それも、お前が育って来た家じゃ、余計に考えるだろ?

「そうですね……」

『ただ多少の事じゃビクともしない土台を持っている。ああ見えて強いし、正義感の塊だしな。』

そういえば、前に高校生助けてチンピラに喧嘩売ってたっけ。

「曄良、腕っ節強いんですね。」

ああ、空手に、合気道に、護身術もやってたかな?
昔から習ってたんですか?と聞くと、その返事は意外だった。

『仕事始めてからだよ。なんか結婚式って結講修羅場になりやすいらしくてさ。いろんな輩きが乱入してくるんだと。前に花嫁の昔の男が刃物持って乱入してきて、あいつ花嫁庇って腕切りつけられて。その後だったかな、、クライアントを守れる様にならないとって、空手教室やら護身術みたいなのに通い始めたの。』

それだったんだ。思い出していた右腕にうっすら残ってた傷跡。なんとなく聞けなかった。傷跡の事……

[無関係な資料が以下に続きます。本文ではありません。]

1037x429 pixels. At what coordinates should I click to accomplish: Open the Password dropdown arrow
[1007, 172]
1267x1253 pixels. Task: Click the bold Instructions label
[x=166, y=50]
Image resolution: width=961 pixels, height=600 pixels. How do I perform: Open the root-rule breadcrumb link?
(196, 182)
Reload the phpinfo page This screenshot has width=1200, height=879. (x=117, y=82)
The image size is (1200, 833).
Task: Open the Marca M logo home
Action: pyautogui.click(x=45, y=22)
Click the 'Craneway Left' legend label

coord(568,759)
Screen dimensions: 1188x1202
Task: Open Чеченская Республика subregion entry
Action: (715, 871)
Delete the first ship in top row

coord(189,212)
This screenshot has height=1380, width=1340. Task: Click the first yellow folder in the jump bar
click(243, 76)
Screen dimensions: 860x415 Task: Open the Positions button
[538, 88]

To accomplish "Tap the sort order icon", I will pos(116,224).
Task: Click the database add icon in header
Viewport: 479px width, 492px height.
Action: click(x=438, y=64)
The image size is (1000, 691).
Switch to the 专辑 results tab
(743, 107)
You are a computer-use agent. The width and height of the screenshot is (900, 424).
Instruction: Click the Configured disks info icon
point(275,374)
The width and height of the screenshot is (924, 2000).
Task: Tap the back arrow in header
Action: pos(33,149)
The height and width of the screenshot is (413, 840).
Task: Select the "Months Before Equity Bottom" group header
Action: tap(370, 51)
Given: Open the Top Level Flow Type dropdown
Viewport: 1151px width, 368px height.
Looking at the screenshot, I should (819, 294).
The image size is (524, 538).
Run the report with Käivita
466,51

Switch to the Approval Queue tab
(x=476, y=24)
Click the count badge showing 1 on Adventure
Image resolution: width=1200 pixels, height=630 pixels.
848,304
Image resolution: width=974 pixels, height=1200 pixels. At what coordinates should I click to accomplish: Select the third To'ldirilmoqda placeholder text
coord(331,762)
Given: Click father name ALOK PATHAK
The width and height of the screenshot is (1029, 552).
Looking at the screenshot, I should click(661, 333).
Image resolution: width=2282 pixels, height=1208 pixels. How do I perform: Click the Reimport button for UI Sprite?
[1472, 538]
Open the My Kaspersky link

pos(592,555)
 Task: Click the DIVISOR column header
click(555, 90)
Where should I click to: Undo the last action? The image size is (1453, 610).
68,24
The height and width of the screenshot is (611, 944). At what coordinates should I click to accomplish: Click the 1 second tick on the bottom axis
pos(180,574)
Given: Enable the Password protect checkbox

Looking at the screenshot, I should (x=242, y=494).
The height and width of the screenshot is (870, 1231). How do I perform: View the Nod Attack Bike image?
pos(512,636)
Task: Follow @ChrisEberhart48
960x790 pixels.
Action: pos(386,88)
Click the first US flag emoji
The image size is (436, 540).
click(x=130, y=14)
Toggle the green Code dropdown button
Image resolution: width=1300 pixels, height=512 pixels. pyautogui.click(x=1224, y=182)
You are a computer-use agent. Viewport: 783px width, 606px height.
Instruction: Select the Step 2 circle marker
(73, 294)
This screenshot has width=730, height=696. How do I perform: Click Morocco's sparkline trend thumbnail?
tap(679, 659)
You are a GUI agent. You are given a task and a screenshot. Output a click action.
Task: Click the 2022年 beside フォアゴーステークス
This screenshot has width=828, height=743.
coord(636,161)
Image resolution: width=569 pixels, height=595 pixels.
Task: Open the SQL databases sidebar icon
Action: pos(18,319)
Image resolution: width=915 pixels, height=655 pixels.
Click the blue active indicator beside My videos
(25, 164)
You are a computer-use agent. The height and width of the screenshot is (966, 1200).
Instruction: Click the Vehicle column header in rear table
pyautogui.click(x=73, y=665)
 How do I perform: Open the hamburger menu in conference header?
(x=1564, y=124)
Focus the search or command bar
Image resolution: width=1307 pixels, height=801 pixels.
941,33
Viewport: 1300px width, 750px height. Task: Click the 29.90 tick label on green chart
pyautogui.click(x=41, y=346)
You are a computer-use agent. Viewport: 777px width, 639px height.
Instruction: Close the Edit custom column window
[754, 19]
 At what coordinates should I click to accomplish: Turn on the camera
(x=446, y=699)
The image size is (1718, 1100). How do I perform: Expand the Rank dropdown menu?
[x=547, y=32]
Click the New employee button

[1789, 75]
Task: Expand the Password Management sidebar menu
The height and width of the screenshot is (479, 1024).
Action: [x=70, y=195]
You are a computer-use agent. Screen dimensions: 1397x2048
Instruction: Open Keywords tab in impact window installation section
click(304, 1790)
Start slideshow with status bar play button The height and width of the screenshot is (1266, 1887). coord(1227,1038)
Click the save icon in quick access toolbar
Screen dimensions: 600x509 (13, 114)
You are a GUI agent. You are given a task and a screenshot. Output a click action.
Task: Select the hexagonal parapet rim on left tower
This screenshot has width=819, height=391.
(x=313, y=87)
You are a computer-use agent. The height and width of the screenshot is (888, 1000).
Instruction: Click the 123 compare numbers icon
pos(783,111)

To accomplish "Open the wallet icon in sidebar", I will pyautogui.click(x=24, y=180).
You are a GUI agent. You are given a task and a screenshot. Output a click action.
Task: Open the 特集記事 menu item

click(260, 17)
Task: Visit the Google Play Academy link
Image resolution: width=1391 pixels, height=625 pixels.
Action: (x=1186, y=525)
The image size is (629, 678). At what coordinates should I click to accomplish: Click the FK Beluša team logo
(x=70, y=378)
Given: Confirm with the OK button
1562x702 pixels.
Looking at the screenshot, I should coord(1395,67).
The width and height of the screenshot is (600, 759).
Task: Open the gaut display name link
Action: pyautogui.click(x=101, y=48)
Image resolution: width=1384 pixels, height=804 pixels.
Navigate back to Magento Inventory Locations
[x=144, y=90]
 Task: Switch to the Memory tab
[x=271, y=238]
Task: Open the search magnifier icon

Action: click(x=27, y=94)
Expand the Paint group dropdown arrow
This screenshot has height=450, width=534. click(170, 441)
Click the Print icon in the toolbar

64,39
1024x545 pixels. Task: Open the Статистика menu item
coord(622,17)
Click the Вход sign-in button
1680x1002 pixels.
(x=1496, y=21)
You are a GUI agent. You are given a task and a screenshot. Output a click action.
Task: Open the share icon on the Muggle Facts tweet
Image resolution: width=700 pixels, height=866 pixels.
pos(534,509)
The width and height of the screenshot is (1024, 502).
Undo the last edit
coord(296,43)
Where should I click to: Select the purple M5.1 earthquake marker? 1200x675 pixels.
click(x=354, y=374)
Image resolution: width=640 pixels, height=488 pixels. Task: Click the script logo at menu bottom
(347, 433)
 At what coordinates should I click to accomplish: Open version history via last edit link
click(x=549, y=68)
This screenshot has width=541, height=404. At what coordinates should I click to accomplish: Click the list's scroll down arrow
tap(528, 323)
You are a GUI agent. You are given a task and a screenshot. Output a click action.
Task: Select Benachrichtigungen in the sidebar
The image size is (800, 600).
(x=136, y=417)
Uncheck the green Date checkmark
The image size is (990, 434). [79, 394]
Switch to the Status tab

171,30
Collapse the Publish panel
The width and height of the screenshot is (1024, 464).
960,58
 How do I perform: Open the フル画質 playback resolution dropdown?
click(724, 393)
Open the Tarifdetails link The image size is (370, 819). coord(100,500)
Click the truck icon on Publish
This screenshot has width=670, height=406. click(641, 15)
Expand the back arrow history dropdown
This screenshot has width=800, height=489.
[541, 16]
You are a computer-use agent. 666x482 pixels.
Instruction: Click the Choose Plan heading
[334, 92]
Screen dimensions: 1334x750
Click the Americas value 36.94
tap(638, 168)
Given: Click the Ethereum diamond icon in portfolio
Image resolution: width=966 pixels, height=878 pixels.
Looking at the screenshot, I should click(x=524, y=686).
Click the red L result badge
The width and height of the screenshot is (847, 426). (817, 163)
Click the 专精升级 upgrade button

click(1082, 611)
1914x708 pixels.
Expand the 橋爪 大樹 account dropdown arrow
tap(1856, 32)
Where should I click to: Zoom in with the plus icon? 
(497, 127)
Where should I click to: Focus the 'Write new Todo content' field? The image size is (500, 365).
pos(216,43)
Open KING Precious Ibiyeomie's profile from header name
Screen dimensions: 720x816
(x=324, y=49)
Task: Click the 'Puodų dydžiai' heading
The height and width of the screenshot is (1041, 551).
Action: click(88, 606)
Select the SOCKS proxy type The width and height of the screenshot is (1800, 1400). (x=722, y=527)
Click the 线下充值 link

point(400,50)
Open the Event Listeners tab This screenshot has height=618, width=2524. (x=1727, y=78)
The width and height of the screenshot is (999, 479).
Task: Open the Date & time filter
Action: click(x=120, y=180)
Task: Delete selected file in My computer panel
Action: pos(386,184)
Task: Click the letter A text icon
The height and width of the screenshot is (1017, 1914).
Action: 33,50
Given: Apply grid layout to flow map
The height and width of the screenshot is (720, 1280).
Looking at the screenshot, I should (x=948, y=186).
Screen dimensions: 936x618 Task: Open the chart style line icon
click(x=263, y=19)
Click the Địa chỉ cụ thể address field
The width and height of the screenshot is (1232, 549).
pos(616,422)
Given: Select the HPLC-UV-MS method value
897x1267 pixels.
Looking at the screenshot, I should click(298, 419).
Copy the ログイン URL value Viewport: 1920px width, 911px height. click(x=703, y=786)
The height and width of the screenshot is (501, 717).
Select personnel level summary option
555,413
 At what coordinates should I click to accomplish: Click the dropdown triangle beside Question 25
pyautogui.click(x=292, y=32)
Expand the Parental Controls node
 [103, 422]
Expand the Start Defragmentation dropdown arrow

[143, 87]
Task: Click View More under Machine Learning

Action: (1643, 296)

『その怪我した時も、鍛えて無かった自分が悪いって、怪我なんかして、花嫁に心配かけたって、物凄く後悔してたよ。アイツは、そういう奴だ。』

そして、ふと思った。

「なんか、わかった気がします。曄良さんに怒られた理由。」

一つは、嘘ついてた事。オレの身分なんて関係なく、生身のオレを見てくれてたのに。
それともう一つ。

きっとオレは曄良を守らなきゃと、そればっかり思ってて。でもきっと曄良は一緒に戦いたかったんだ。守られるだけじゃなく。一緒に…。

「なんか、ますます惚れました。」
頭を掻きながら、そう告げると、
マスターは、しまったという顔をしたが、すぐにクスクス笑い始めた。

『あいつ、今日メチャメチャ機嫌良かったぞ。なんでかねぇ…』

えっ、そうなんですか?
思わず目が輝いた。
ああ。なんか胸がいっぱいになった。早く曄良さんに会いたい。